■ Given exercise: Repeat the lines below word for word, from the first one through the line containing "(413, 415).". Leave the pictures out of your copy.

(A run of lines)

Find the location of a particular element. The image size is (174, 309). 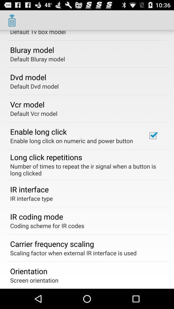

the number of times app is located at coordinates (85, 169).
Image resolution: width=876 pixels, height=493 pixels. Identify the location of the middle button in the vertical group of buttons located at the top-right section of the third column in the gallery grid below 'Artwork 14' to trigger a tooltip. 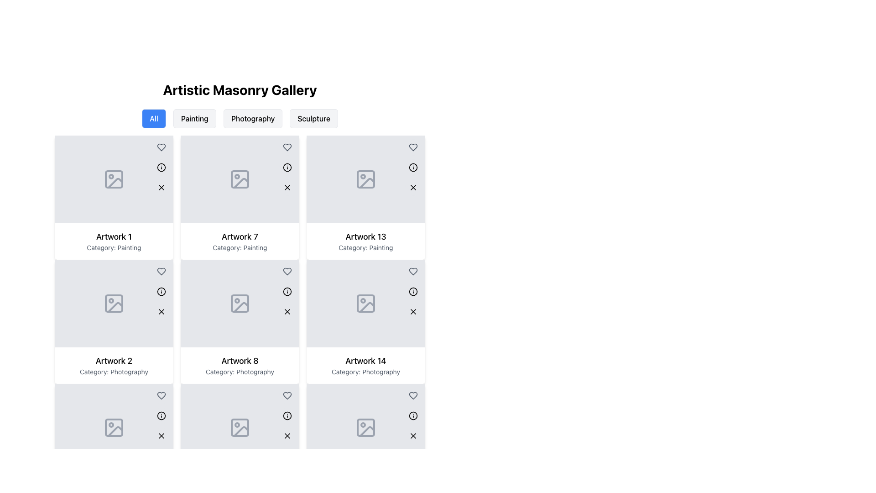
(413, 415).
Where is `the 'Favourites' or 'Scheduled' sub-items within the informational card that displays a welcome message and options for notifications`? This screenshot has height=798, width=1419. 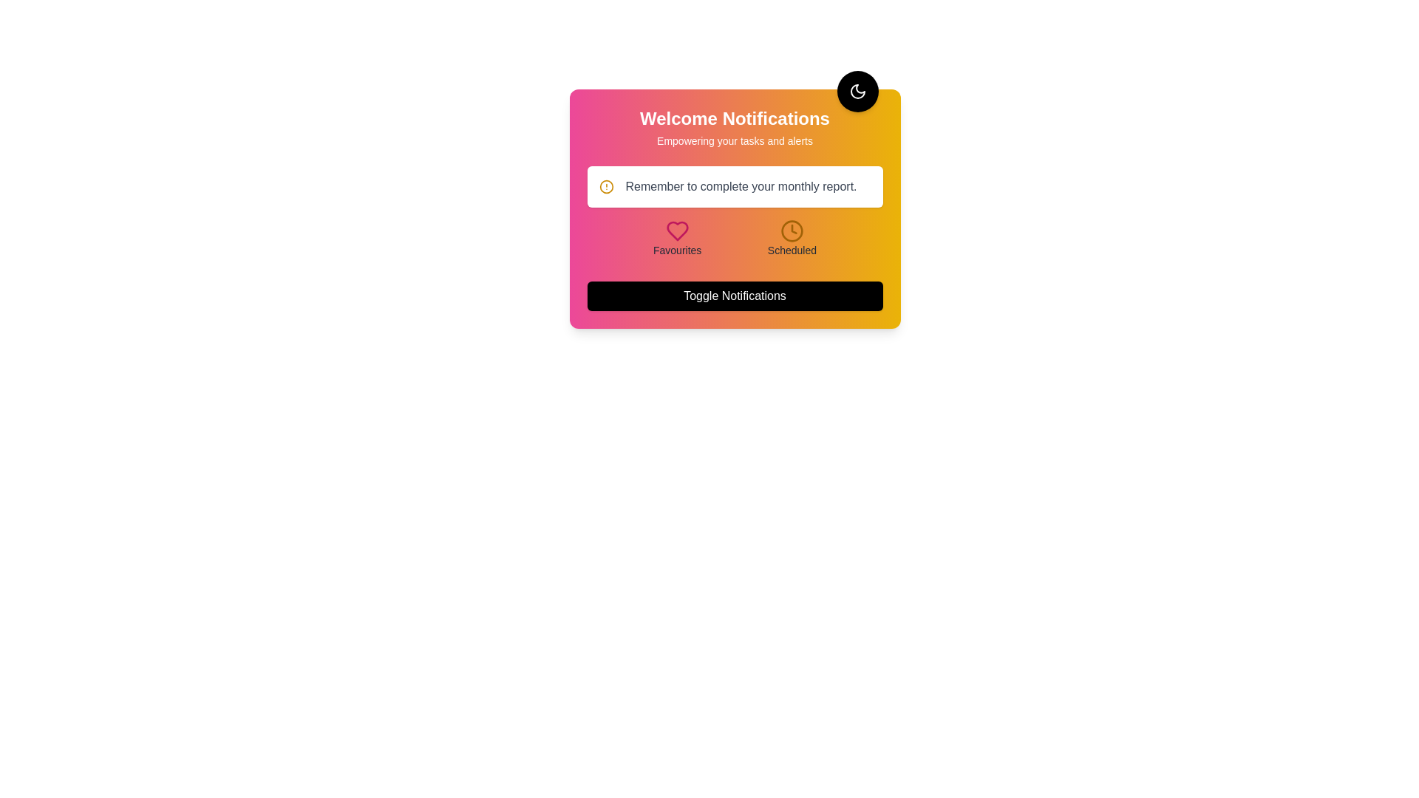 the 'Favourites' or 'Scheduled' sub-items within the informational card that displays a welcome message and options for notifications is located at coordinates (735, 208).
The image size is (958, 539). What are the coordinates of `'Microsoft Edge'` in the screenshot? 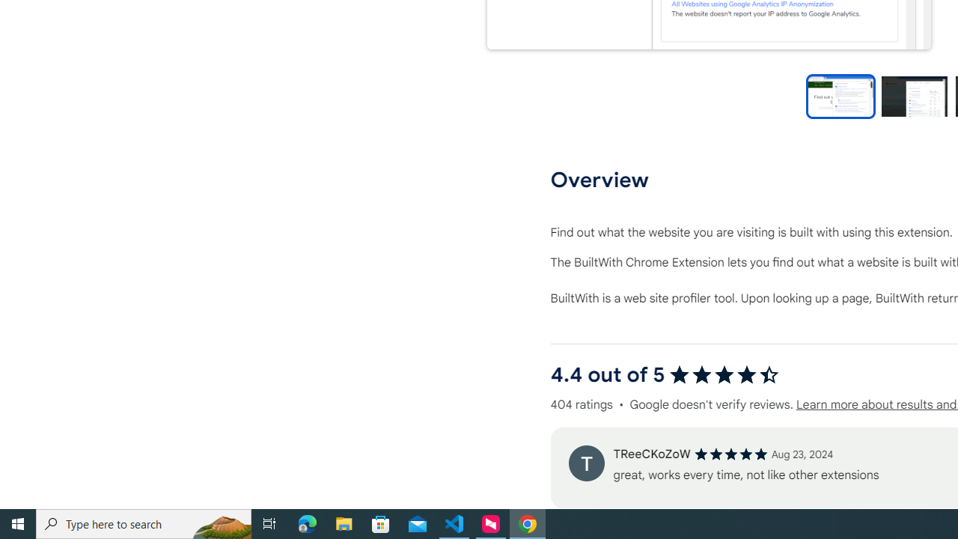 It's located at (307, 523).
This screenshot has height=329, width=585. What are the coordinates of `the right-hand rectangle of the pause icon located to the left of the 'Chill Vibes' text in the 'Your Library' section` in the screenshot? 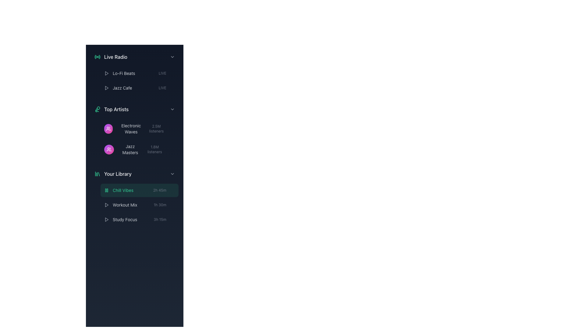 It's located at (107, 190).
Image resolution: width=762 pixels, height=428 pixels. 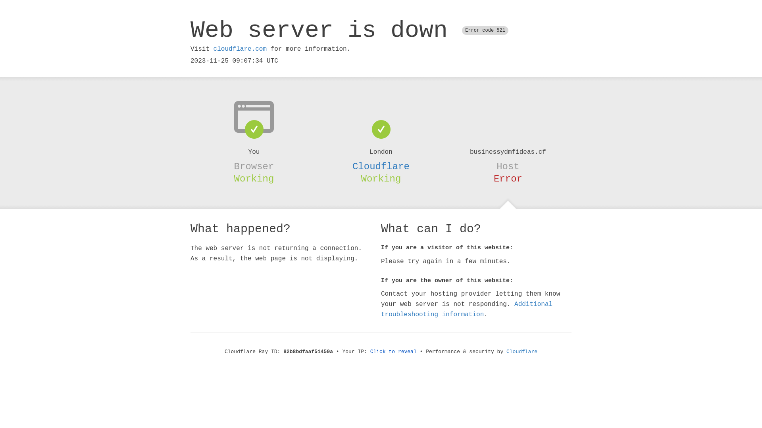 I want to click on 'Cloudflare', so click(x=381, y=166).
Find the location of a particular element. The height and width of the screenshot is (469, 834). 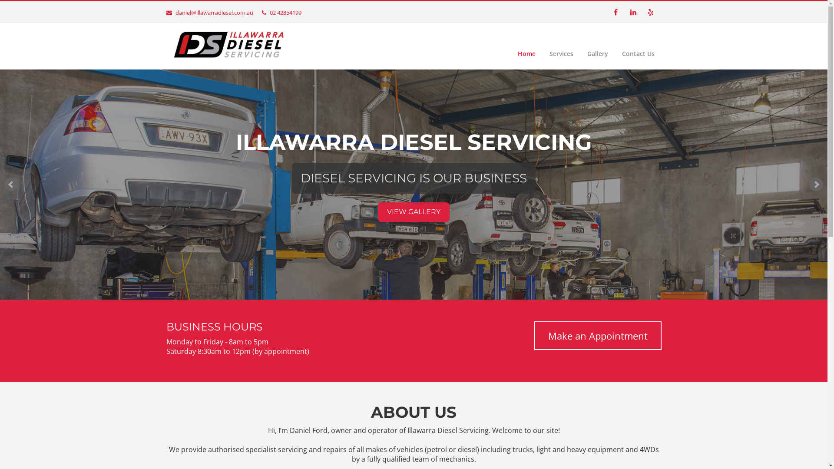

'Gallery' is located at coordinates (580, 53).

■ Solved problem:
Find the location of a particular element. The image size is (174, 309). 

the number of times app is located at coordinates (85, 169).
Image resolution: width=876 pixels, height=493 pixels. Identify the location of the middle button in the vertical group of buttons located at the top-right section of the third column in the gallery grid below 'Artwork 14' to trigger a tooltip. 
(413, 415).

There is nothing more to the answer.